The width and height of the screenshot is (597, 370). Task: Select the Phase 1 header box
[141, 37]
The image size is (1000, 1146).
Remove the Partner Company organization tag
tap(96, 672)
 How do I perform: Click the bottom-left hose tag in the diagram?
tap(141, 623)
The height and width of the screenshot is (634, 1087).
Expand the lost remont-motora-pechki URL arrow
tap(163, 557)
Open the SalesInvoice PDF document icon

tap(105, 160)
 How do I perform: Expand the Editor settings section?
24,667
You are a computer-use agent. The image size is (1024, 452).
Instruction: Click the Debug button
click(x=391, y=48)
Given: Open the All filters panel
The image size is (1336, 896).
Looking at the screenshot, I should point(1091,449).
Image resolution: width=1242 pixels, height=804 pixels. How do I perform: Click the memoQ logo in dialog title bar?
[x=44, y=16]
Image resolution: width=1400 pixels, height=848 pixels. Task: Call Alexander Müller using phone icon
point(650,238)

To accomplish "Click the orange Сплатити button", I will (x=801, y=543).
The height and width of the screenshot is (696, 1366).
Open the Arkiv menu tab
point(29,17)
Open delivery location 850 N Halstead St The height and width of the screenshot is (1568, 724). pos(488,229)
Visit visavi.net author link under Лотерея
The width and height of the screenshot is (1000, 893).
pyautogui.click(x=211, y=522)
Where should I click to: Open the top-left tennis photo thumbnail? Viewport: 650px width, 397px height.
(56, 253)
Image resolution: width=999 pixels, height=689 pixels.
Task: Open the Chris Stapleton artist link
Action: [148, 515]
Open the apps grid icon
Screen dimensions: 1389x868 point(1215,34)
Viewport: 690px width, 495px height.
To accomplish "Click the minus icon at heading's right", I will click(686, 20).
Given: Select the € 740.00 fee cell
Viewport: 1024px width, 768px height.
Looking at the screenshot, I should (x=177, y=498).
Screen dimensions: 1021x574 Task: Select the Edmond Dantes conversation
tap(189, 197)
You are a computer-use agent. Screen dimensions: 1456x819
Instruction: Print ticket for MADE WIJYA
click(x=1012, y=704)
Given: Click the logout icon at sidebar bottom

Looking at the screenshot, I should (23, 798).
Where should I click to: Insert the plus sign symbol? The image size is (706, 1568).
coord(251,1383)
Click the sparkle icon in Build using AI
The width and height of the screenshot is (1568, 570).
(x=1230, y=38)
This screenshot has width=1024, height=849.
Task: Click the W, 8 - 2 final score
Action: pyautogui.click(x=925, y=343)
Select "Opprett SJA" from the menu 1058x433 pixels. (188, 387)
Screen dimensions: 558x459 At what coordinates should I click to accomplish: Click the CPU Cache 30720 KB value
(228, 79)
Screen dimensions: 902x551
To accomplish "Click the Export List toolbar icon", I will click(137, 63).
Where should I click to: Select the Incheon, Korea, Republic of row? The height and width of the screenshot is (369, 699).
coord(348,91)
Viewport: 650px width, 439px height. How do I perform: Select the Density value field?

**Task**
Go back to the start of the listing above. Reproduce each line exactly, ending with the line that contains "Viewport: 690px width, 495px height.".

**Expected output**
The width and height of the screenshot is (597, 370). Task: Select the Phase 1 header box
[141, 37]
The image size is (1000, 1146).
Remove the Partner Company organization tag
tap(96, 672)
 How do I perform: Click the bottom-left hose tag in the diagram?
tap(141, 623)
The height and width of the screenshot is (634, 1087).
Expand the lost remont-motora-pechki URL arrow
tap(163, 557)
Open the SalesInvoice PDF document icon

tap(105, 160)
 How do I perform: Expand the Editor settings section?
24,667
You are a computer-use agent. The image size is (1024, 452).
Instruction: Click the Debug button
click(x=391, y=48)
Given: Open the All filters panel
The image size is (1336, 896).
Looking at the screenshot, I should point(1091,449).
Image resolution: width=1242 pixels, height=804 pixels. How do I perform: Click the memoQ logo in dialog title bar?
[x=44, y=16]
Image resolution: width=1400 pixels, height=848 pixels. Task: Call Alexander Müller using phone icon
point(650,238)

To accomplish "Click the orange Сплатити button", I will (x=801, y=543).
The height and width of the screenshot is (696, 1366).
Open the Arkiv menu tab
point(29,17)
Open delivery location 850 N Halstead St The height and width of the screenshot is (1568, 724). pos(488,229)
Visit visavi.net author link under Лотерея
The width and height of the screenshot is (1000, 893).
pyautogui.click(x=211, y=522)
Where should I click to: Open the top-left tennis photo thumbnail? Viewport: 650px width, 397px height.
(56, 253)
Image resolution: width=999 pixels, height=689 pixels.
Task: Open the Chris Stapleton artist link
Action: [148, 515]
Open the apps grid icon
Screen dimensions: 1389x868 point(1215,34)
Viewport: 690px width, 495px height.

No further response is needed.